Following the triennial update property values soared by an average 37% in Butler County, 34% in Montgomery County and 30% in Greene County. Warren County has undergone the sexennial reappraisal this year and the average increase is 27%.
Some of the largest property tax increases resulting from this are due to the 20-mill floor school funding formula.
20-mill floor
A millage is a tax rate that is a percentage of home value. For most taxes, as values increase the millage decreases because it takes a smaller percentage of the value to collect the same dollar amount.
But Ohio law says once a school district’s total current expense millage is reduced to 20 mills, it cannot be reduced any further, so tax revenues grow as property values increase. It only applies to operating levies not bond, permanent improvement, emergency, or income tax levies.
This applies to several school districts in Montgomery County, and most in Butler and Greene counties.
Credit: Alexis Larsen
Credit: Alexis Larsen
School districts collect the lion’s share of property taxes and bill sponsor Sen. Sandra O’Brien, a Republican who served as Ashtabula County auditor for three terms, is proposing the state modify the 20-mill floor calculation to include unvoted emergency and substitute levies into the 20-mill floor calculation.
O’Brien told the committee this week 68% of Ohio’s school districts are at the 20-mill floor and half of them have emergency or substitute levies or both and the ending cash balances of all the state’s districts combined “sit at a very large $9.6 billion” while taxpayers are suffering.
“Tax reduction factors do not apply once a school district’s 20-mill floor is hit. What does this mean, without these tax reduction factors a school district’s taxpayers pay for all the increases from their property tax valuations. This on top of the fact that nearly 50% on the floor also have emergency or substitute levies that means that Ohio taxpayers in these school districts are seeing even larger increases in their property tax bills,” she said. “S.B. 308 looks to tackle this issue and provide tax savings to our over-burdened taxpayers.”
Since these levies are unvoted O’Brien’s bill also would require school districts to hold public hearings before converting inside millage to permanent improvement levies.
A report by the Legislative Service Commission shows if the bill passes impacted schools will lose $336 million in revenue and taxpayers will save roughly $296 million. The state would save $40 million in tax rollbacks.
“The bill’s effect on school districts that impose emergency or substitute levies is to increase the total millage that is compared with the 20-mill floor,” the LSC report reads. “School districts now at the floor, in which taxable value increases result in commensurate revenue increases, will no longer be at the floor if they have such levies and will lose this revenue that results from valuation increases.”
Sen. Kent Smith, D-Euclid, was the only committee member to question O’Brien about her bill and he expressed concern for school districts.

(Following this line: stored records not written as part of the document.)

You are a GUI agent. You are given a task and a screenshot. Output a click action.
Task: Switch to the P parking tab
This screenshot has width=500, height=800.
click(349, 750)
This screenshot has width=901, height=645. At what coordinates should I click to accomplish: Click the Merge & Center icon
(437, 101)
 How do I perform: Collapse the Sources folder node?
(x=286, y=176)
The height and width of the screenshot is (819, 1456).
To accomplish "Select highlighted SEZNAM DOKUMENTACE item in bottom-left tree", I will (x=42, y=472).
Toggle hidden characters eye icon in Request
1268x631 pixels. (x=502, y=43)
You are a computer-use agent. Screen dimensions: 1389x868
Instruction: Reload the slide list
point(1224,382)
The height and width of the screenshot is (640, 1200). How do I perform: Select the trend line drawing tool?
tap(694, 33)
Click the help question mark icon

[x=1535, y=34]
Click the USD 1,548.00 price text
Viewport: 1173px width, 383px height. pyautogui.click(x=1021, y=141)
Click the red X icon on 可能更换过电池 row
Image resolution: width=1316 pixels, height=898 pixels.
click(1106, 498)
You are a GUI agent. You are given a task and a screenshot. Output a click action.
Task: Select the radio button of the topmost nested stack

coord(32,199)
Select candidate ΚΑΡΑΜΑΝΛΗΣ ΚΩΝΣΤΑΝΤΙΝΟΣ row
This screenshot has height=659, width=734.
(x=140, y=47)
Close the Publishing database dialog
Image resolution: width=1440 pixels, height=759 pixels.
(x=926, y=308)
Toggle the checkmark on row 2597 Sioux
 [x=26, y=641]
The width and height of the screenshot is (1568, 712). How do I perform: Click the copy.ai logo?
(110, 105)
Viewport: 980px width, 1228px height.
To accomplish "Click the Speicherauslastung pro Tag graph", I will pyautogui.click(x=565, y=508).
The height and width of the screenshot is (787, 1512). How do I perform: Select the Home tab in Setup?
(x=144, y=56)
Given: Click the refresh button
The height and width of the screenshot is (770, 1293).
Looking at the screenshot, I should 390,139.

“We’ve had a number of bills in this committee seeking property tax relief. I would love to see some of those become law. This strikes me as kind of in that same subject area. But is this property tax relief coming at the expense of school districts that then are going to have to find $300 million from other sources?” Smith said.
O’Brien responded “no it’s not, this involves inside, unvoted millage that our property taxpayers in Ohio have had a dramatic increase in, that they didn’t vote for and didn’t get their consent.”
Property tax reform efforts
There have been 23 bills introduced since January 2023 that address property tax reform in some form or fashion. The state also convened a special Joint Committee on Property Tax Review and Reform to tackle the issue.
Sen. Bill Blessing, R-Colerain Twp., chairs both the Senate Ways and Means Committee and co-chairs the special committee. He told this news agency while he believes O’Brien is “sincere and earnest in her efforts for property tax reform” he is “struggling” with S.B. 308 and would oppose its passage.
“This would represent an across-the-board property tax cut at the expense of our schools. The likely result would be deteriorating quality, more levy attempts, and the General Assembly having to make up at least some of the difference in the school funding formula,” Blessing said.
“Moreover, it’s also not targeted. Large institutional housing investors and the wealthy would be the largest beneficiaries in real dollars, thus this would likely be extremely expensive and inflationary, as free money to investors would supercharge their home buying binge. This inflationary pressure would actually make housing, and by extension property taxes, worse in the long run.”
The county auditors have been very active during the vetting of the various bills, which run the gamut from expanding Homestead exemptions, requiring that a three-year average be applied when valuing property, adopting a “circuit breaker” and others. All along they have said the 20-mill floor must be addressed.
Warren County Auditor Matt Nolan told this media outlet O’Brien’s bill is “going in the right direction.”
“That’s kind of an axe when we need a scalpel, it’s a big weapon and the schools aren’t prepared for that,” Nolan said. “It starts the conversation and the more we’re having the conversation that’s all where it’s going. There are so many pieces that have to work together, so you can’t just cut floor because there are constitutional implications, there’s legal implications, there’s all these parts to it, but the floor has to be part of the answer.”